Geplant ist von meiner Seite aus weiterhin die zweite Septemberwoche.

Das Problem kurz umrissen:
Ich muss in Deutschland an einem Ausreiseseminar teilnehmen, bevor mein Freiwilligendienst in der Türkei starten kann. Die Anmeldung übernimmt AFS, meine Sendeorganisation, die dafür mein activity agreement, eine Art Arbeitsvertrag, von meiner türkischen Aufnahmeorganisation braucht.
Das activity agreement ist momentan nicht da. Das heißt, ich kann nicht zu einem der Seminare in der ersten Septemberwoche angemeldet werden, was wiederum bedeutet, dass ich meinen Flug in die Türkei nicht buchen kann. Noch nicht.

Was passieren kann ist, dass sich mein Abflug nach hinten verschiebt, eventuell sogar um zwei oder drei Wochen. Mehr befürchte ich nicht, und selbst das wäre natürlich zu verkraften.

Kleine Informationen

Warum Freiwilligendienst im Ausland
Auszug aus meinem deutschen "motivation letter":
Die Entscheidung für ein Jahr im Ausland
Das Interesse für fremde Kulturen und Länder wurde bei mir, wie bei vielen heutzutage, schon früh durch das Lesen von Magazinen oder Fernsehdokumentationen geweckt. Die Vorstellung einmal viele, mir unbekannte Länder zu bereisen, reizte mich.
Erste Auslandskontakte knüpfte ich über die Schule[.] [...] Das, was mich am meisten faszinierte, war die Tatsache wie sehr gegenseitiges Interesse trotz Sprachbarriere verbinden kann.

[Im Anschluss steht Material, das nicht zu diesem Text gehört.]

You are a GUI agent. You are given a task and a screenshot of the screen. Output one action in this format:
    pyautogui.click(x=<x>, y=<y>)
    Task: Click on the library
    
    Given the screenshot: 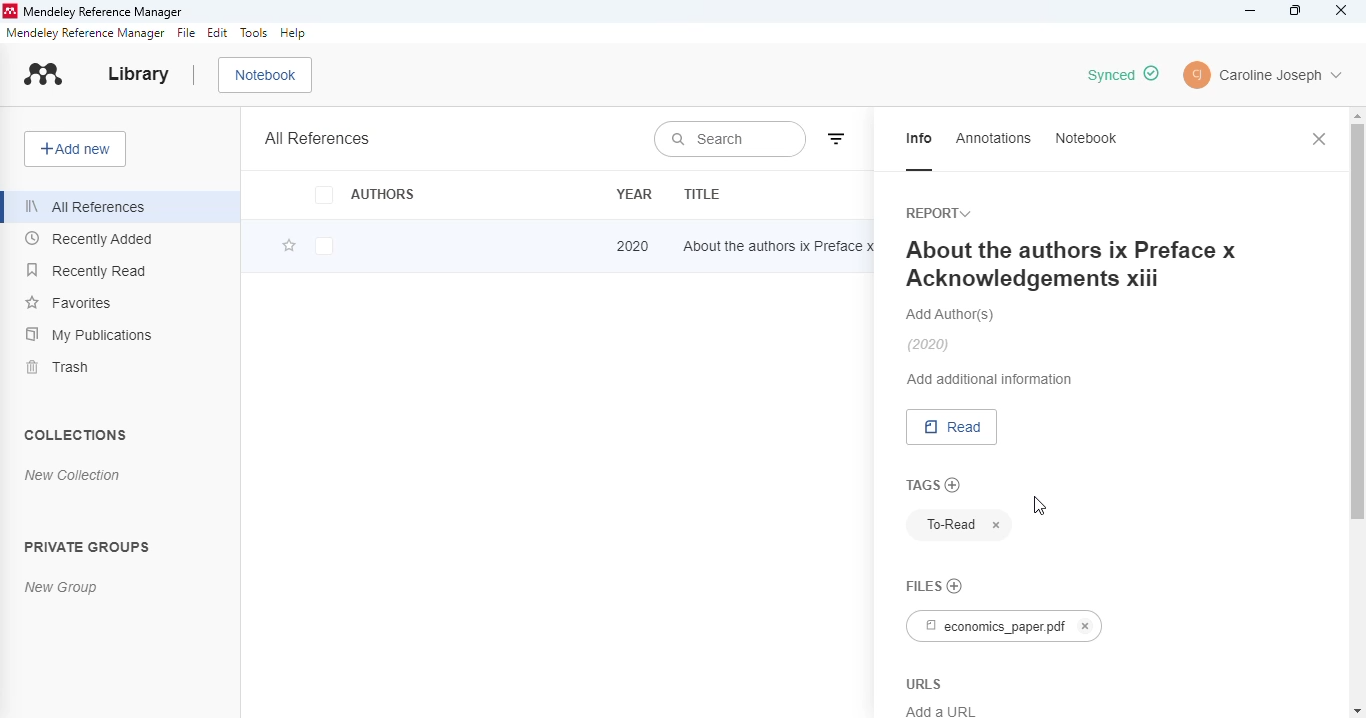 What is the action you would take?
    pyautogui.click(x=138, y=74)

Die Möglichkeit an einem mir fremden Lebensstil teilhaben zu können, empfand ich jedes Mal als Bereicherung.
[...] Die Aussage [von Auslandsreisenden], dass sich das Erlebte kaum in Worte fassen ließe sondern eine Erfahrung sei, die man selber machen müsse und dass kaum etwas so bereichernd wäre, wie das sich Einlassen auf eine fremde Lebensweise, kann ich gut nachvollziehen. Verstehen, denke ich jedoch, kann man die Aussage erst dann wirklich, wenn man sich selbst auf das Abenteuer, das ein fremdes Land und fremde Menschen bergen einlässt.
Die Zeit nach dem Abitur möchte ich nun zum einen dafür nutzen, selbst zu erfahren, was es bedeutet als zunächst Fremder in einem anderen Land zu sein. Zum anderen will ich dies mit der Möglichkeit verbinden, mit meinen Fähigkeiten Menschen zu helfen oder diese zu unterstützen. [Ich habe in den vergangenen Jahren viel lernen dürfen und viel erlebt. Ich möchte meine eigenen Erfahrungen mit anderen Menschen teilen und etwas von dem weitergeben, was ich bekommen habe.]
Ich denke, dass interkultureller Austausch in der heutigen Gesellschaft immer wichtiger wird; Toleranz und Verständnis gegenüber anderen Kulturen spielt dabei meiner Meinung nach eine ebenso wichtige Rolle, wie die Bereitschaft, seine eigene Kultur begreifbar zu machen.

Warum EFD, warum Türkei
Ich möchte die Frage klären, warum ich mich für die Türkei als Zielland meines Auslandsaufenthalts entschieden habe. Eine Frage, die ich in vergangener Zeit sehr oft zu hören bekommen habe.

Bei Internetrecherchen bin ich auf den Europäischen Freiwilligendienst (EFD) gestoßen. Der EFD ist ein Programm der EU der dementsprechend europaweit und teilweise auch darüber hinaus Menschen zwischen achtzehn und dreißig Jahren und Projekte, in denen diese als Freiwillige unterkommen können, anspricht.
Die Entscheidung für die Türkei erfolgte zeitgleich mit der Entscheidung für den EFD.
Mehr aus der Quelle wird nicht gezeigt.